L'apporto registico può forse essere stato determinante anche per la compiuta riuscita di uno degli aspetti più sbalorditivi del film: THE FORGOTTEN KINGDOM infatti (devo dire inaspettatamente e insperatamente) è recitato in maniera splendida in primis dai due giovani protagonisti, entrambi provenienti dal florido panorama delle serie televisive sudafricane. Zenzo Ngqobe (Atang) ha già avuto modo di partecipare a produzioni importanti come BLOOD DIAMOND e IL SUO NOME È TSOTSI e regge l'intero film sempre in scena dando corpo a una trasformazione che passa da rabbia e diffidenza a un atteggiamento di riflessione, dubbio e scoperta, senza abbandonare il rigore anche nei momenti più commoventi.
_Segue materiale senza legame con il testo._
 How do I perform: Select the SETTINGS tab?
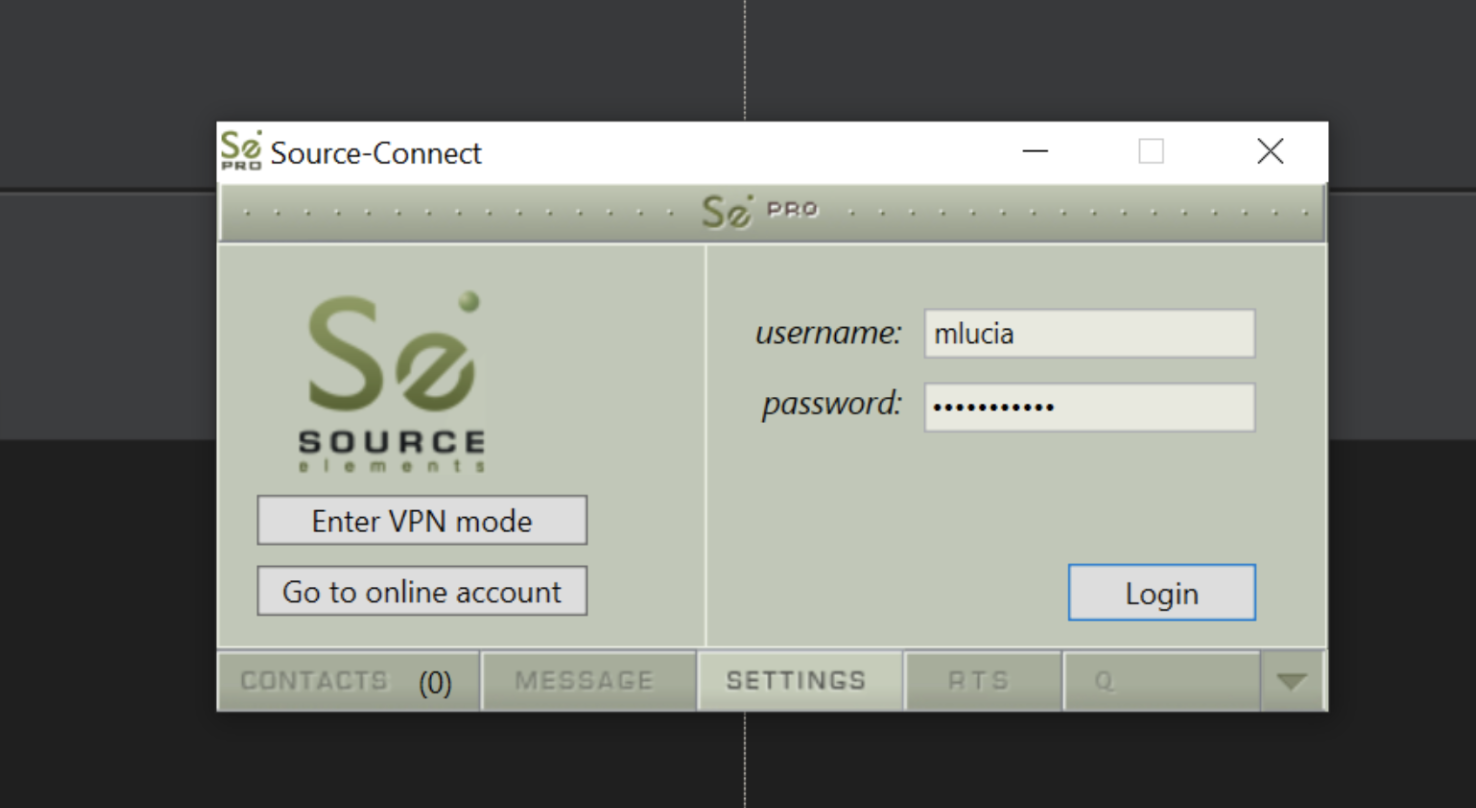click(x=796, y=681)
Nozipho Nkelemba (Dineo) invece interpreta con partecipazione assoluta alcuni dei momenti più intensi della storia (le lotte orgogliose di Dineo col padre, il rapporto con la sorella malata), ma l'attrice dimostra anche una splendida varietà di toni nel dar vita agli aspetti più affascinanti e calorosi con cui Dineo coinvolge Atang in un naturale percorso di cambiamento intimo.
È in questi due personaggi che risiede forse il senso più vero del film: il venirsi incontro, il cedere ciascuno qualcosa accompagnando l'altro verso la propria posizione, avvicinando così un presente troppo veloce e irruento a un passato per cui occorrono sensi acuti e guide esperte. E questo è anche l'atteggiamento che ha animato tutti quelli che hanno contribuito alla realizzazione di THE FORGOTTEN KINGDOM disponendosi a dare il meglio della propria esperienza mentre accoglievano quel che altre vite e altre terre avevano da offrire.